- ¿Sabes qué? He desvelado el sentido de la vida -me dijo. Sonrió y aspiro con parsimonia de su cigarro buscando el efecto adecuado de pausa dramática.
En la cafetería reinaba una tranquilidad aterradora. El camarero pasaba el trapo por una superficie ya limpia, un tipo gordo leía el diario mientras fumaba un puro recostado en la mesa de la esquina, una pareja jugueteaba con las cucharillas de un par de cortados que habían consumido hacía ya rato. Ni siquiera hablaban entre sí. De fondo, una música insulsa y, afortunadamente, casi inaudible debido a la escasa calidad del equipo de sonido.
- Bien, ¿y cuál es, entonces, el sentido de la vida?
Arrancó una de las servilletas embutidas en el servilletero promocional que adornaba nuestra mesita como un centro de flores y extrajo un bolígrafo de su cartera. Escribió algo sobre su superficie de fino papel y me la pasó.

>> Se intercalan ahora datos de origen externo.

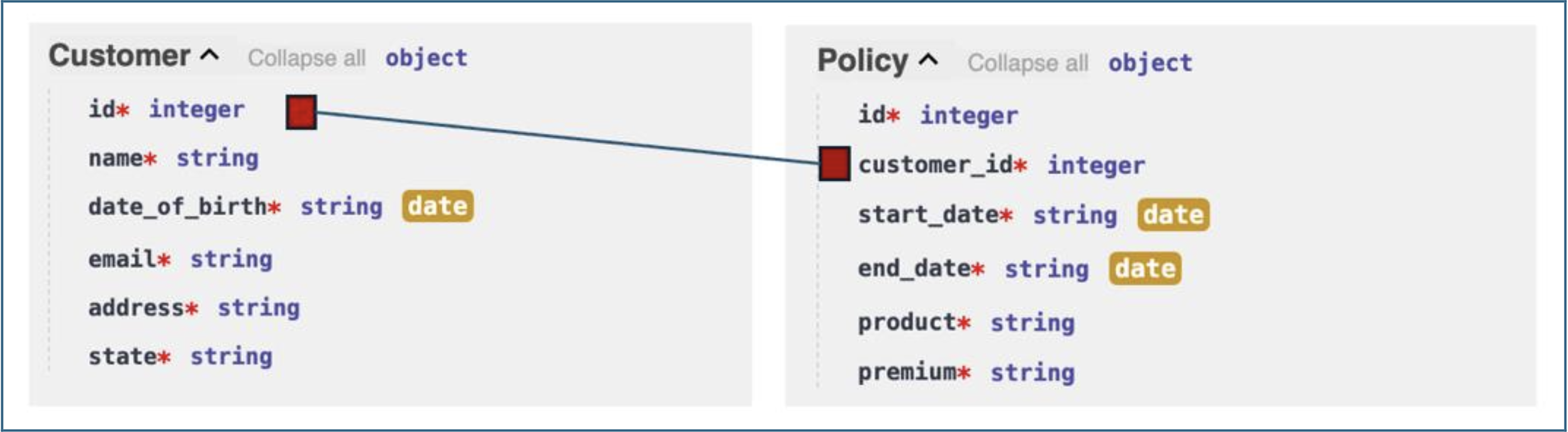Click Collapse all in the Policy panel
The height and width of the screenshot is (432, 1568).
[1028, 63]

Me pregunté cuantas verdades trascendentales se habrían escrito a lo largo de la historia en servilletas de papel. Pensé en el camarero, en el tipo del puro, en la aburrida pareja, y me pregunté qué dirían si alguien les explicara el sentido de la vida. Me sentí mal por ellos, incluso por mí. Debe de ser realmente triste conocer el sentido de algo que siempre has creído que no lo tenía.
Saqué el mechero, encendí un cigarrillo, acerqué la llama al papel y observé como este se consumía en el interior del cenicero.
Aspiré una calada y sonreí a mi compañero. Él me devolvió la sonrisa y asintió, comprensivo.